USA na pierwszym miejscu w niechlubnym rankingu. Na czym zyskują najwięcej?
Wartość światowego czarnego rynku, czyli obrotu nielegalnymi towarami i usługami szacuje się na 1.81 trylionów dol. Za największą jego część odpowiadają Stany Zjednoczone. Polska znalazła się na 51 miejscu.
25.07.2016 | aktual.: 27.07.2016 21:01
Wartość światowego czarnego rynku, czyli obrotu nielegalnymi towarami i usługami, szacuje się na 1,81 trylionów dol. Za największą jego część odpowiadają Stany Zjednoczone. Polska znalazła się na 51. miejscu w zestawieniu.

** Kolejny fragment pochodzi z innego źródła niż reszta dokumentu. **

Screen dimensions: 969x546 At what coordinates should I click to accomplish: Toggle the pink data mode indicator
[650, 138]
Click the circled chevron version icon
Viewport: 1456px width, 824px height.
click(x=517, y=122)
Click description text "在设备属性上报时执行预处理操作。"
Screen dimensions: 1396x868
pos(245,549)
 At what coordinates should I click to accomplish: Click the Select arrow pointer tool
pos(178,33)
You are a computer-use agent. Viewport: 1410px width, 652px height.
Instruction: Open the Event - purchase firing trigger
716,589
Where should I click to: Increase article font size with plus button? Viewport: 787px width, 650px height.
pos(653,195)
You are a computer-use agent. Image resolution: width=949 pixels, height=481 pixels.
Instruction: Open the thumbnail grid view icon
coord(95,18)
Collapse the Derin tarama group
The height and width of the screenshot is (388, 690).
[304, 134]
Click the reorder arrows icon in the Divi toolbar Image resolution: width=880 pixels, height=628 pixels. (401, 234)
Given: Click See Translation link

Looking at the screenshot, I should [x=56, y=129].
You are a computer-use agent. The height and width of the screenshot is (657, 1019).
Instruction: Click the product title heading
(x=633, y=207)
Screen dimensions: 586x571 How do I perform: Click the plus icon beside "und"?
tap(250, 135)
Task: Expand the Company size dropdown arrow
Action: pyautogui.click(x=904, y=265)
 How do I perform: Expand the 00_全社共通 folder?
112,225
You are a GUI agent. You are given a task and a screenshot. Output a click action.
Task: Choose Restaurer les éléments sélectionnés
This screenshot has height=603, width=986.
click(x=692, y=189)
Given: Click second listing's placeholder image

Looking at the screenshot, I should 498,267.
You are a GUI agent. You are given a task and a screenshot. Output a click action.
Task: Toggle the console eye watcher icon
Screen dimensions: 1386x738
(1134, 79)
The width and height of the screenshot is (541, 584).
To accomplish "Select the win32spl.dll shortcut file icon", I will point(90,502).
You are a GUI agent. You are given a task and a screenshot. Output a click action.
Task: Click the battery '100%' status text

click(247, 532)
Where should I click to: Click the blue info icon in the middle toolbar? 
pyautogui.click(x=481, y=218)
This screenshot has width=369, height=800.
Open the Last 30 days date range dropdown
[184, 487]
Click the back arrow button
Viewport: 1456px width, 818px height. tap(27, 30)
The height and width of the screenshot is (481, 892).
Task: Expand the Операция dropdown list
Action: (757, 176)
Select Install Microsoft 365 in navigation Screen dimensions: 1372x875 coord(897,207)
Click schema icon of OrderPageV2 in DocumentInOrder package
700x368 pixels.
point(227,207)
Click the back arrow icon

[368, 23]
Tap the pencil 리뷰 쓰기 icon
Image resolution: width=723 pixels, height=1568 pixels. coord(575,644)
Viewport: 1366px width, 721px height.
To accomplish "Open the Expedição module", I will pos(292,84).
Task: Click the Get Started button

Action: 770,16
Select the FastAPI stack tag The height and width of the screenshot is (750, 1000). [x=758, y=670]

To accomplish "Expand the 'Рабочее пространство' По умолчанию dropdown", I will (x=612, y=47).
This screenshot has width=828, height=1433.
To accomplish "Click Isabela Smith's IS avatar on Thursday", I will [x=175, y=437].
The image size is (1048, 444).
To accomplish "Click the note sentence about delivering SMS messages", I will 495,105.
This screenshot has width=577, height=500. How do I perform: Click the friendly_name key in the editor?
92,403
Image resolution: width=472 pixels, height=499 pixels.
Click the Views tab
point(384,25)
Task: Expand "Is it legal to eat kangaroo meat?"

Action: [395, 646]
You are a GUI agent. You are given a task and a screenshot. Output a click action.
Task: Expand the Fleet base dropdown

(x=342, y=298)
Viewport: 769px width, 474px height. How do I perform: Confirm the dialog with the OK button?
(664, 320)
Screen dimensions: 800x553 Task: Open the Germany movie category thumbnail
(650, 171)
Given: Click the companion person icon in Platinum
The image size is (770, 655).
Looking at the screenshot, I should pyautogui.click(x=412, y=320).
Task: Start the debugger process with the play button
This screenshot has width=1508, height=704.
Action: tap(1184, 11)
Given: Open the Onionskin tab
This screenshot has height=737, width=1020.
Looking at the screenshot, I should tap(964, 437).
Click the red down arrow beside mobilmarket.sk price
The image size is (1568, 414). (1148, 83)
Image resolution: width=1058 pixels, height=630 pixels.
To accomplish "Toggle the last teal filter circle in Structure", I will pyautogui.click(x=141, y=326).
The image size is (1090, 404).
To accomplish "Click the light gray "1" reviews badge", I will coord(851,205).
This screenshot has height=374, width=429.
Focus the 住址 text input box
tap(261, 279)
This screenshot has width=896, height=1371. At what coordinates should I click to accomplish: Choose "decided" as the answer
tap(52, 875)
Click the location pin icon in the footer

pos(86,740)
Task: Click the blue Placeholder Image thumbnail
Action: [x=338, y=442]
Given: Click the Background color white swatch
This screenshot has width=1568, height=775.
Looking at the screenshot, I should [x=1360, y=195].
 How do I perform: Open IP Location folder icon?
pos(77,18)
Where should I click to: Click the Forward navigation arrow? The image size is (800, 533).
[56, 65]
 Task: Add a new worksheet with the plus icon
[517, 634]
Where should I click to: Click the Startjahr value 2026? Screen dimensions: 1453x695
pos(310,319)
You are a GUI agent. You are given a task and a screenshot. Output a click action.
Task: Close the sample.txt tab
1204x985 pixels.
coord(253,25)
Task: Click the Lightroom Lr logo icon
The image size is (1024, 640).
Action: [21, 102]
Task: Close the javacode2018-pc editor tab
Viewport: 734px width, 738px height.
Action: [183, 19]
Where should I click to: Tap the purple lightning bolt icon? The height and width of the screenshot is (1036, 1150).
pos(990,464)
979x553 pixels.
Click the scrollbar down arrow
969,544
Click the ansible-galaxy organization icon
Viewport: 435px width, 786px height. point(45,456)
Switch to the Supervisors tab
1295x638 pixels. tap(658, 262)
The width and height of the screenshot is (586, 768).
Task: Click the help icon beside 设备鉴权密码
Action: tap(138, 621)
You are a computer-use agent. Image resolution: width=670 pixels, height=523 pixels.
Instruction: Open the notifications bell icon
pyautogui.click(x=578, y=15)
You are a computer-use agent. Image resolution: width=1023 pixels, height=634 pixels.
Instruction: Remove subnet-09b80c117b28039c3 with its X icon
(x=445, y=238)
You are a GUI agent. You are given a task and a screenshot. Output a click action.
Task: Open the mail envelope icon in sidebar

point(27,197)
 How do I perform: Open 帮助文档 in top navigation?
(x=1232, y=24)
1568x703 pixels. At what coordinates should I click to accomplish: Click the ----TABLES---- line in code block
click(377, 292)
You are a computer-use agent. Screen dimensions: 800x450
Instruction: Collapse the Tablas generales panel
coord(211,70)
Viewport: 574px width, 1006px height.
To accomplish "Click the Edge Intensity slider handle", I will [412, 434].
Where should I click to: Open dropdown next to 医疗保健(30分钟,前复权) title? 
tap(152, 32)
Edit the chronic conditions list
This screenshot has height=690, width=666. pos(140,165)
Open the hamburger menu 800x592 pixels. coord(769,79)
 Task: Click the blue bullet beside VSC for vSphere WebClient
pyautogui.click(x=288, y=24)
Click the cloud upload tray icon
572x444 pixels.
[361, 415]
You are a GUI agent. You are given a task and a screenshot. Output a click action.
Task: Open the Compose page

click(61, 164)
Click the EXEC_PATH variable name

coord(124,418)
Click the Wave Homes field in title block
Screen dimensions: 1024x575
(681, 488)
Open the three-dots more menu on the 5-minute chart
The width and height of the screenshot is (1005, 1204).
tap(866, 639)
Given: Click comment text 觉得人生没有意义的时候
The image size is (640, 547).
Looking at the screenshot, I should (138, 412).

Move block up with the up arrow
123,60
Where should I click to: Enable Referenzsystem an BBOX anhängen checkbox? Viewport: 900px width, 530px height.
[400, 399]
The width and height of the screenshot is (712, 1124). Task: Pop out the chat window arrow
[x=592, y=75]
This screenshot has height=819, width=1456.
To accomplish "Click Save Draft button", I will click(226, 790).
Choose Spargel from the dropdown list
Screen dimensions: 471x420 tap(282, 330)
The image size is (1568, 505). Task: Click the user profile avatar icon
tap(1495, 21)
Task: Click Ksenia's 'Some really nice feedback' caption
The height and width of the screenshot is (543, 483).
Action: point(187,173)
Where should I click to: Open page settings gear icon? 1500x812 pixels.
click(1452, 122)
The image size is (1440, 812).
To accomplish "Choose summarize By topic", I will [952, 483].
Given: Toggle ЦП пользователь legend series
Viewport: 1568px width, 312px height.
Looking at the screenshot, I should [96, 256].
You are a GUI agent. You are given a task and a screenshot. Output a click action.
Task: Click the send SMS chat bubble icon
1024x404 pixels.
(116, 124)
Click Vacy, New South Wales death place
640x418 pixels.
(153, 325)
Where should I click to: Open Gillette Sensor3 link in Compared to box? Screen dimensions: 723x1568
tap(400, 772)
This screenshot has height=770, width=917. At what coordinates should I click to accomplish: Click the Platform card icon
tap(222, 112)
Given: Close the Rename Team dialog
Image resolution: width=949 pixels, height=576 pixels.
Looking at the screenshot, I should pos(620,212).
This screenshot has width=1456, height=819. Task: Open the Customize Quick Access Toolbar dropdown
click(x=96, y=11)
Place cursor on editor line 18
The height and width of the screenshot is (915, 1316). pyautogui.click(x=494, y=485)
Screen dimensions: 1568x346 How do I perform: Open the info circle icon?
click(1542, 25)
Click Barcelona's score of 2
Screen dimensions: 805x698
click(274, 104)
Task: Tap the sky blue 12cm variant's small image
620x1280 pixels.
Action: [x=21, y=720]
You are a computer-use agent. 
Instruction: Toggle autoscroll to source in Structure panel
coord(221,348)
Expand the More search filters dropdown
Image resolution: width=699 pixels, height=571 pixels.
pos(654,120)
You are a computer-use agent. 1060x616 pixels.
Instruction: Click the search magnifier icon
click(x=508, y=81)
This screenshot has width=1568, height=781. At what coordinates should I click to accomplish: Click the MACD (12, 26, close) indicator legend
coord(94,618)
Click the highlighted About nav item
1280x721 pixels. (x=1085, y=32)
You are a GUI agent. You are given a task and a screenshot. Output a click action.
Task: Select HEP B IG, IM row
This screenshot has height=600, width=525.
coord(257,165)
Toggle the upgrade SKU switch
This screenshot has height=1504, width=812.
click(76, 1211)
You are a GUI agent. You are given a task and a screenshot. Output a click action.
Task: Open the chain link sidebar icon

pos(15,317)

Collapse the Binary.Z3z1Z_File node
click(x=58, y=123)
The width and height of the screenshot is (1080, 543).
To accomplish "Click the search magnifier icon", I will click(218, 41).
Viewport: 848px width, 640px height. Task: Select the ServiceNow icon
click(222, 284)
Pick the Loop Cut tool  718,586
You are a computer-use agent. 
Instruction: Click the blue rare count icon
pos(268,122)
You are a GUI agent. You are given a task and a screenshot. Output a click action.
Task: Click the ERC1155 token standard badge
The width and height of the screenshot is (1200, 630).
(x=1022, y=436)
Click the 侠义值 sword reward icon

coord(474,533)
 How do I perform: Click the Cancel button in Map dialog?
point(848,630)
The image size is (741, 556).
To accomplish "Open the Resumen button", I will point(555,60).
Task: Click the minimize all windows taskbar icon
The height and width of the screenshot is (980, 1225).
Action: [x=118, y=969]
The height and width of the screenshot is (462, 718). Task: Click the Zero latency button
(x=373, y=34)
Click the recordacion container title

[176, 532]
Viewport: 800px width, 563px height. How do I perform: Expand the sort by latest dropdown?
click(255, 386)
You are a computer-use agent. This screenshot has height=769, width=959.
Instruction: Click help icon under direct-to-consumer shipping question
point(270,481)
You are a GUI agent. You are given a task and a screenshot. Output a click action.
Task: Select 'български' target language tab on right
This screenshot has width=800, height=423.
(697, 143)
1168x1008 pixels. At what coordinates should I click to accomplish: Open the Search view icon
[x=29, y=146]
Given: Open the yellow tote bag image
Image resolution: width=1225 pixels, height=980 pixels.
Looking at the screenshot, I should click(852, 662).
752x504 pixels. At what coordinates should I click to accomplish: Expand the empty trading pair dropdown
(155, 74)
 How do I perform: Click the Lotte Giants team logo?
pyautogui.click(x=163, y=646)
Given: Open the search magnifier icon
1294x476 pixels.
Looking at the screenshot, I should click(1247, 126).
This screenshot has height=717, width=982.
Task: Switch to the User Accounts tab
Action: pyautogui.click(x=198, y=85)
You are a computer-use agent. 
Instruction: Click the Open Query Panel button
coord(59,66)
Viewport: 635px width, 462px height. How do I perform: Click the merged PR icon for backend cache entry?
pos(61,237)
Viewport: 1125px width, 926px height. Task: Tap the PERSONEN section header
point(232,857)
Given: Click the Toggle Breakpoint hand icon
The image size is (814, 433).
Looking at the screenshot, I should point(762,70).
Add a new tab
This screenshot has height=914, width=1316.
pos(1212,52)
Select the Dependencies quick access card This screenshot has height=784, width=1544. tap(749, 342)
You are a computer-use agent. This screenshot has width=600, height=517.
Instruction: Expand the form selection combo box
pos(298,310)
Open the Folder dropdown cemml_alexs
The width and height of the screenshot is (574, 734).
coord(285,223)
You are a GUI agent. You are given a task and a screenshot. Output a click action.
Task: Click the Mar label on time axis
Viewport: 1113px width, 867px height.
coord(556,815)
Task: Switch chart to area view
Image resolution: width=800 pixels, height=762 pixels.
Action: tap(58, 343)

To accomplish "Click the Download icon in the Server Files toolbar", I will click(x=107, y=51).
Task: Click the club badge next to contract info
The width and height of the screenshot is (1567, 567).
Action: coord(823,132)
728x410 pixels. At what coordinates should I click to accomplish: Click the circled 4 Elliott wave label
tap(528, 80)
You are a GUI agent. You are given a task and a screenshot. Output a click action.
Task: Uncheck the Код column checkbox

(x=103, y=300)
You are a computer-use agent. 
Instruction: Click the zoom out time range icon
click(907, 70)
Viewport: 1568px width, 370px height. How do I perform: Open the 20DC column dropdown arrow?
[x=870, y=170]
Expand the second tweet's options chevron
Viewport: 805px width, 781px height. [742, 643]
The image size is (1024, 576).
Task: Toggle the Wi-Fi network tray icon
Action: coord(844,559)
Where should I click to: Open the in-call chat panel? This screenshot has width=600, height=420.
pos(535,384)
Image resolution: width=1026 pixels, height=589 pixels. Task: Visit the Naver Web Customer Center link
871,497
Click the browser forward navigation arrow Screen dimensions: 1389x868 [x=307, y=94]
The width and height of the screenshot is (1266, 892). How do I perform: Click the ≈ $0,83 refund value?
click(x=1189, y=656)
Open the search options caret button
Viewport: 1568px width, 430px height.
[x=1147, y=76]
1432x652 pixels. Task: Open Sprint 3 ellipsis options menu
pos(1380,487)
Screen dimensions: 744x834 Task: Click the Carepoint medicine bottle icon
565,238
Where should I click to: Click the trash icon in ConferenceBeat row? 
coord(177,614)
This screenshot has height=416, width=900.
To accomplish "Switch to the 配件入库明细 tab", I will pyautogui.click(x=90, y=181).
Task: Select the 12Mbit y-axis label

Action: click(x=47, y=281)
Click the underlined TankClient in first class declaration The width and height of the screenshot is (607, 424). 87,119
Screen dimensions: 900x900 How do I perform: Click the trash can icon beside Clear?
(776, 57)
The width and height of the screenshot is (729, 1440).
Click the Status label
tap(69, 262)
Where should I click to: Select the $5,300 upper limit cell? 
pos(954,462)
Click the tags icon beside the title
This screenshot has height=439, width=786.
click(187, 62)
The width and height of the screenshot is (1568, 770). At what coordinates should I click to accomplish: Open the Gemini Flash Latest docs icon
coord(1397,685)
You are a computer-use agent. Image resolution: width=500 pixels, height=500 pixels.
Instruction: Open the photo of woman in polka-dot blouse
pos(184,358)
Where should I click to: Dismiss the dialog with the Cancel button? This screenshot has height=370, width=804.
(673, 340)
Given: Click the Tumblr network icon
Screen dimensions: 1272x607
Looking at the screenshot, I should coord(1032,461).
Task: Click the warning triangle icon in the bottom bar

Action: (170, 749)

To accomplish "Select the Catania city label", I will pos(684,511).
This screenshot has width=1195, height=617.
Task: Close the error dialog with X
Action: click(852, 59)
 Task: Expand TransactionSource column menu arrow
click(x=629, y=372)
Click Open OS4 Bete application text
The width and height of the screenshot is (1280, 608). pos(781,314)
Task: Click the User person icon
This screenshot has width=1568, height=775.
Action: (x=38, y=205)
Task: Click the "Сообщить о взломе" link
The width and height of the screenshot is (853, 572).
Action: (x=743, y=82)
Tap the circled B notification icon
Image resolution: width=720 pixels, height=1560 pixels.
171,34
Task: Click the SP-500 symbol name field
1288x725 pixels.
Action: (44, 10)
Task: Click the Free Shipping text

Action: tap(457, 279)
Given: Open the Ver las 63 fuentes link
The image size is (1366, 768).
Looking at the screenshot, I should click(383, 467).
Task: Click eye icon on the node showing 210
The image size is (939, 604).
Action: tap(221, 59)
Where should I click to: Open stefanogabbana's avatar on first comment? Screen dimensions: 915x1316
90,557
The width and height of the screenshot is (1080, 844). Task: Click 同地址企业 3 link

Listę przygotował serwis Havocscope.com na podstawie danych gromadzonych przez agencje bezpieczeństwa i wywiady, w oparciu o raporty korporacyjne, a także na podstawie innych programów oceny ryzyka.
Wartość nielegalnego obrotu towarami i usługami w Stanach Zjednoczonych szacowana jest na 625 mld. dol. Najwięcej zysków przynosi handel narkotykami - to aż 215 mld dol. Na drugim miejscu jest piractwo komputerowe: na 25 mld szacuje się obrót filmami, dodatkowych 12 mld generuje nielegalna muzyka, a oprogramowanie 10 mld dol. Duże kwoty uzyskiwane są także z prostytucji - ponad 14 mld dol. oraz z przemytu ropy i gazu - 10 mld. dol.
Na niechlubnym podium znalazły się także Chiny - 261 mld dol. oraz Meksyk 126 mld dol.
Polska uplasowała się na 51. miejscu pomiędzy Kenią i Laosem. Wartość rodzimego czarnego rynku szacuje się na 919 milionów dol. Za jego największą część odpowiada piractwo komputerowe: 618 mln dol. - obrót nielegalnym oprogramowaniem, nielegalna muzyka - 118 mln dol., a pirackie filmy to rynek wart 102 mln dol.